Nucleare, tutte le bugie di Scaiola
Il Ministro Scaiola sul nucleare fa affermazioni gravi e sbagliate. Anzitutto il Ministro ammette che dal 2012 l’Italia dovrà pagare multe salatissime per il mancato rispetto degli impegni presi con l’Europa, il famoso 20-20-20, pur sapendo che il nucleare nella migliore delle ipotesi entrerà in funzione nel 2020. In altre parole il Ministro dà per scontato che l’Italia pagherà una multa di 3 milioni al giorno dal 2012 che graverà sulle bollette energetiche dei cittadini, mentre puntando sulle energie rinnovabili e sul risparmio energetico il nostro paese potrebbe rapidamente ridurre il divario con gli obiettivi europei.
Scaiola afferma che lo Stato pagherà di tasca sua solo pochi milioni di euro per l’Agenzia per la sicurezza. A parte che l’Agenzia oggi prevista dal d.l. del Governo non sarà assolutamente in grado di svolgere i suoi compiti e di garantire i cittadini e l’ambiente. In Francia l’Agenzia ha un budget di centinaia di milioni di euro e può contare su centinaia di tecnici e per di più può avvalersi di una grossa struttura tecnica dello Stato. Nè si può ignorare che l’a.d. di Enel - oltre a voler togliere i poteri alle Regioni in materia di centrali, e Scaiola e il governo prontamente si accodano - chiede anche garanzie di tariffa per garantire gli investitori e quindi se non pagherà lo Stato pagheranno direttamente i cittadini.
Non è vero che il nucleare costa meno. Per costruire una centrale occorrono ormai non meno di 7 miliardi di euro e il prezzo dell’uranio è in crescita continua, per di più dovremo importare tutto: tecnologie e uranio. L’unico modo per dimostare che costerebbe meno è ignorare i costi delle scorie e dello smantellamento e tenere artificialmente bassi i costi di costruzione, come si è cercato di fare in Finlandia senza riuscirci. In realtà, ad esempio, il costo dell’eolico è già oggi inferiore come afferma uno studio del Governo Usa, con la differenza che è una fonte rinnovabile e pulita. Va aggiunto che un piano fondato sulle energie rinnovabili secondo un progetto Cgil-Legambiente e uno studio pubblicato da Il sole 24 ore creerebbe 100.000 nuovi posti di lavoro qualificati. Per di più le energie rinnovabili entrano in produzione rapidamente e porterebbero gradualmente a rispettare gli obiettivi europei, tenendo conto che la proposta nucleare del Governo riguarda solo il 25% dell’energia elettrica che riguarda il 20% di tutta l’energia consumata, quindi riguarda il 5% di tutta l’energia che è invece il punto di riferimento europeo per il 20-20-20.

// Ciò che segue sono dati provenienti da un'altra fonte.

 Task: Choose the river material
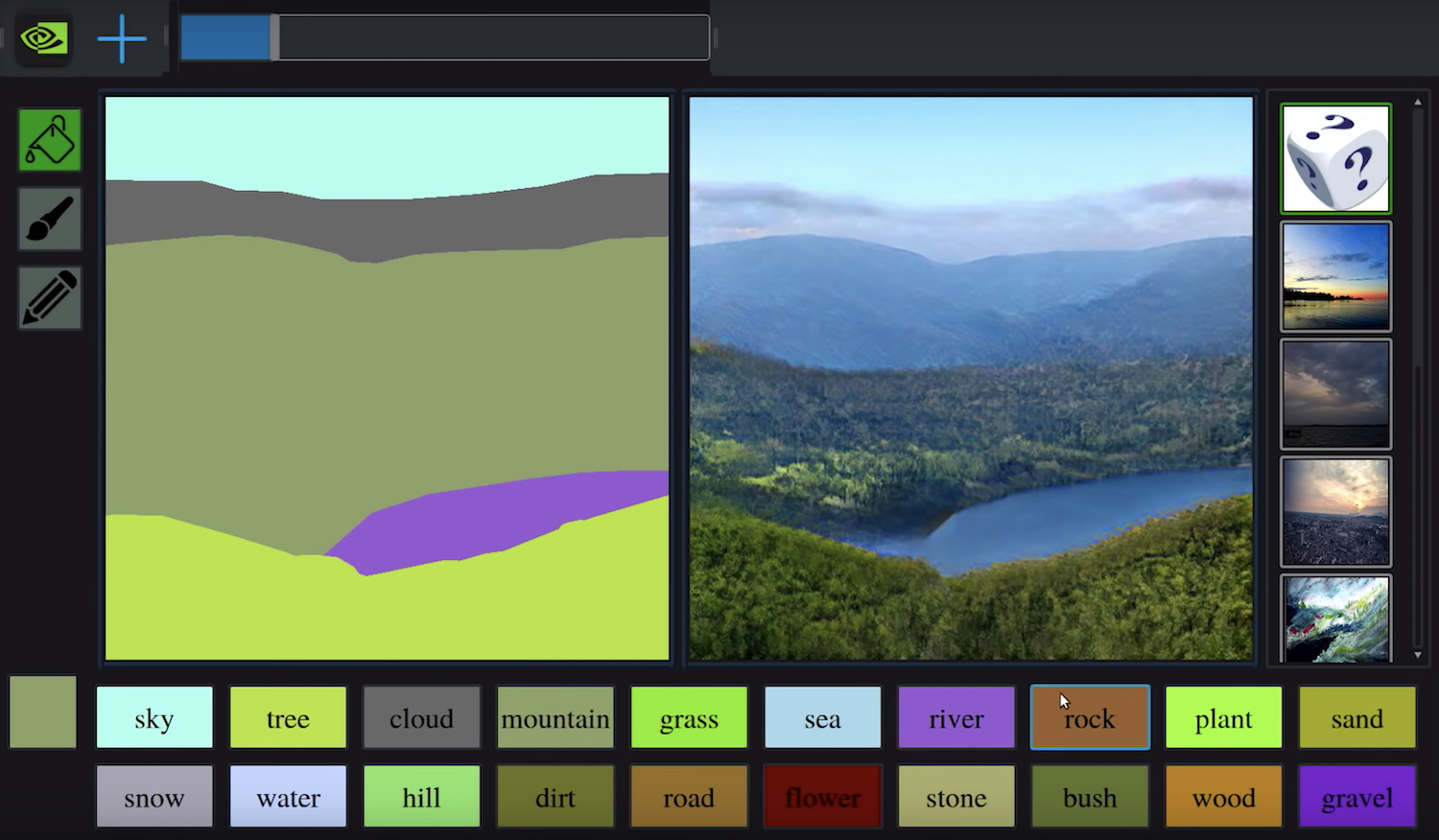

Perchè negli Usa, dall’incidente di Tree miles island (30 anni fa), non si costruiscono nuove centrali nucleari? Perchè non sono convenienti e non sono sicure. Infatti solo Scaiola può pensare che la quantità di scorie prodotte nelle nuove centrali sia irrilevante, tanto più che quelle degli impianti precedenti il 1987 si trovano ancora nei locali delle vecchie centrali e che il loro smantellamento non è mai iniziato.

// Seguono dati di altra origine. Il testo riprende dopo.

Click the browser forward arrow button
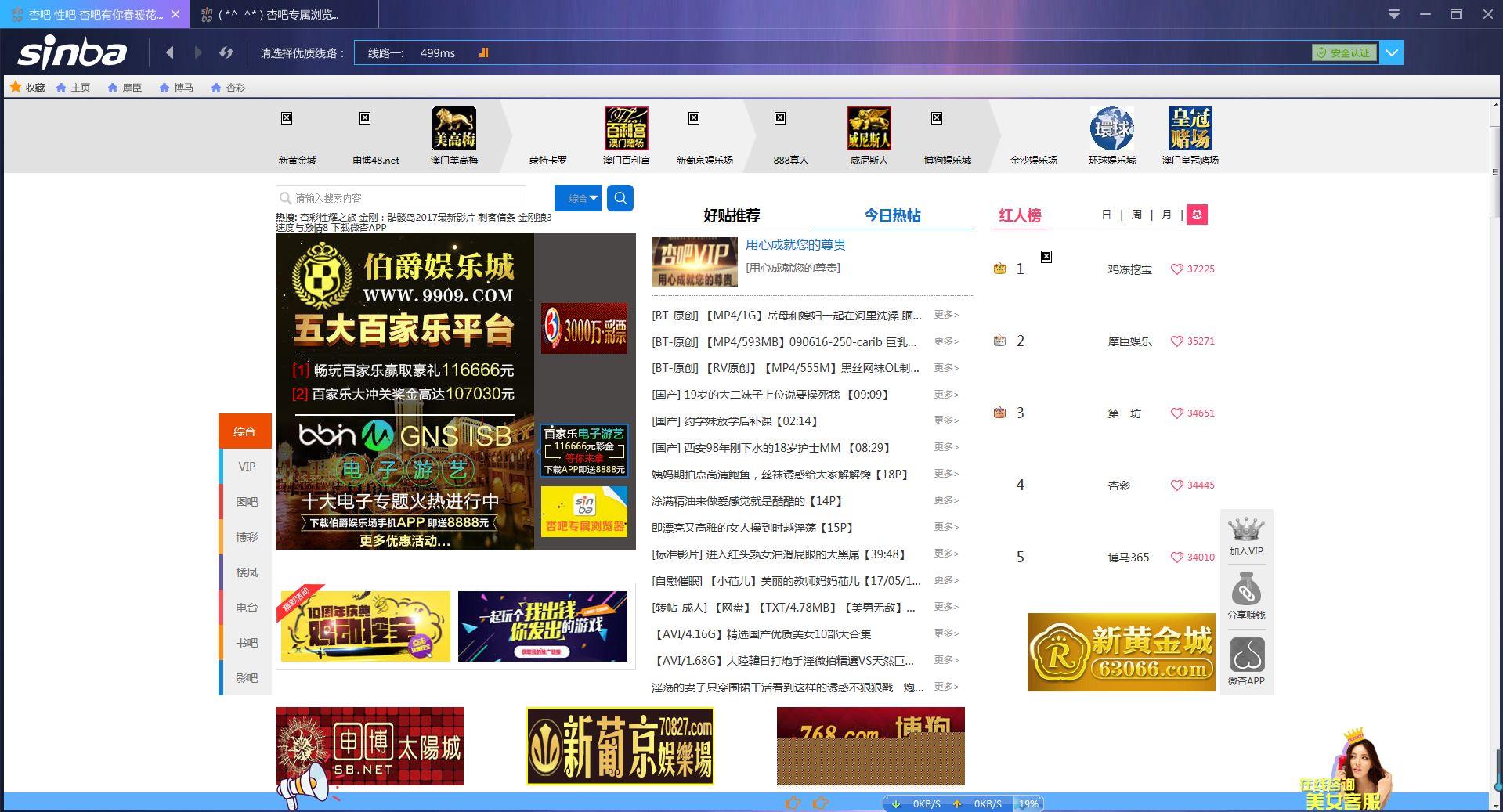Viewport: 1503px width, 812px height. (198, 52)
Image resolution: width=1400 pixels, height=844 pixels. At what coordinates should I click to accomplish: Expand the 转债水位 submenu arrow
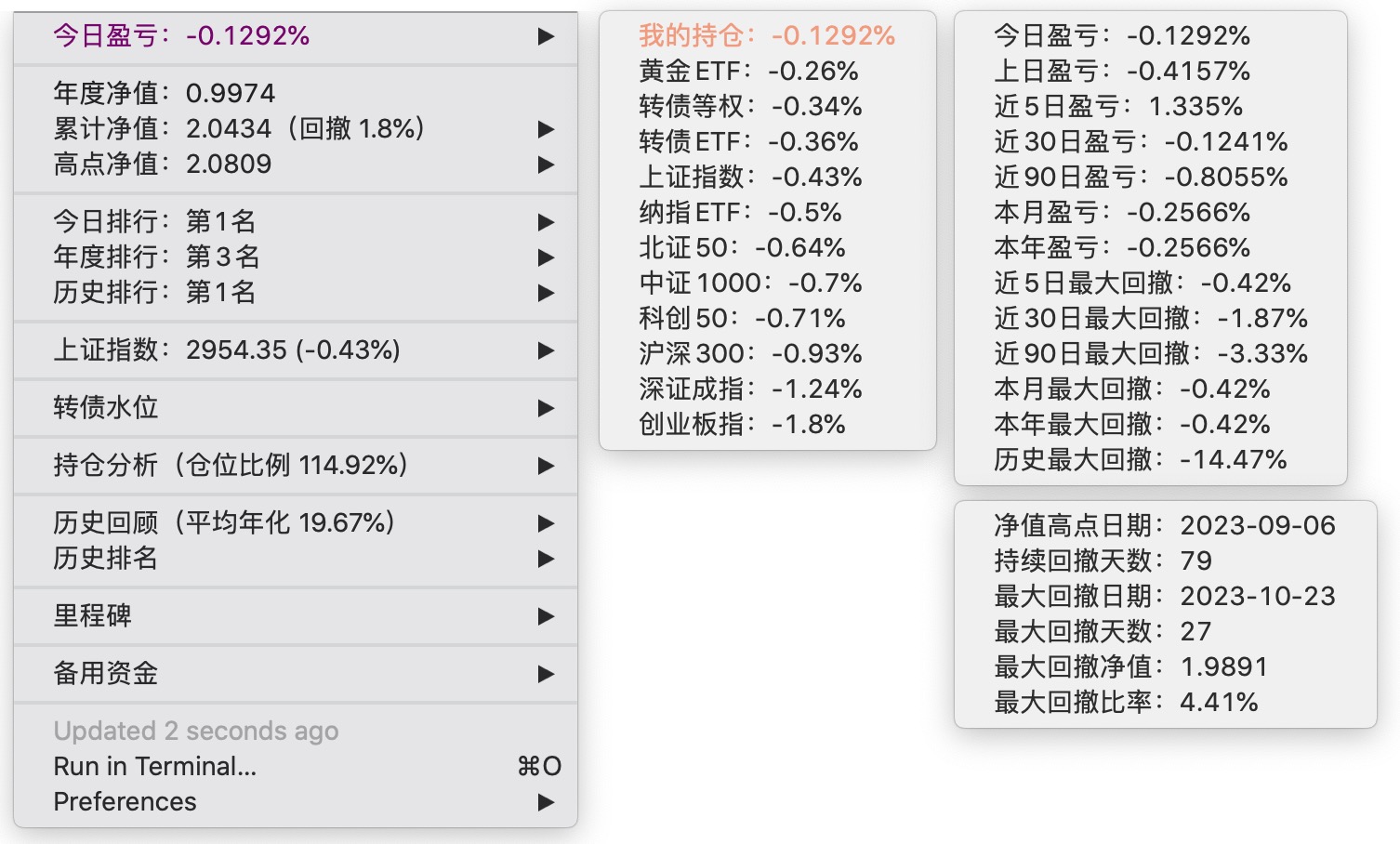pos(546,408)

La faciloneria e l’approssimazione del Ministro confermano che il Governo vuole la scelta del nucleare solo per soddisfare gli appetiti di una potente lobby guidata dall’Enel, ignorando la pericolosità di impianti come quelli che si vorrebbero insediare in Italia. Tanto è vero, ad esempio, che le Agenzie di vigilanza francese, inglese e finlandese chiedono una riprogettazione informatica delle centrali EPR per ragioni di sicurezza. Non è neppure vero che essendo le centrali al di là delle Alpi tanto vale farle anche in Italia, infatti essere a 10, 100, 500, mille o duemila chilometri non è affatto la stessa cosa, nè ci sono gli stessi rischi.

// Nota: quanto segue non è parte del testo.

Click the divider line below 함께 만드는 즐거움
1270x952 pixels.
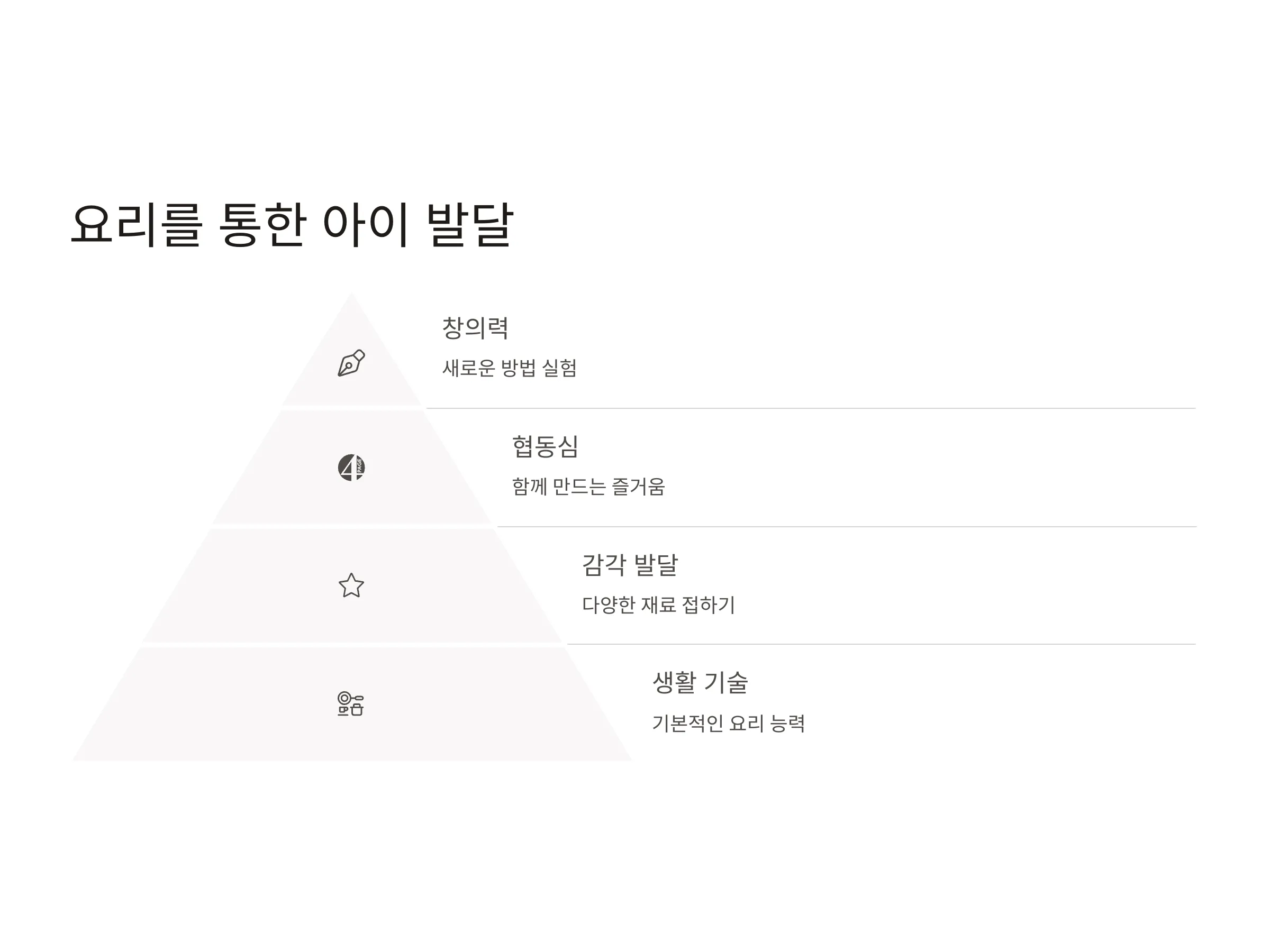[847, 527]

La verità è che il Governo punta ad imporre comunque le centrali nucleari. Non a caso vuole mettere in discussione i poteri delle Regioni, finge di non sapere dove saranno collocati gli insediamenti mentre in realtà si prepara ad imporle d’autorità alle comunità locali, tanto che ha previsto procedure di vera e propria militarizzazione dei siti prescelti.
Per questo è molto importante che un No netto al nucleare oggi e l’impegno a promuovere un referendum (5 Regioni possono promuoverlo) se il Governo insisterà sulla sua scelta folle che mette a rischio la sicurezza dei cittadini e dell’ambiente e la stessa qualità dell’economia, perchè l’Italia non ha le risorse per fare tutto e quindi il nucleare è alternativo alle energie da fonti rinnovabili come solare, eolico, geotermico, biomasse, ecc.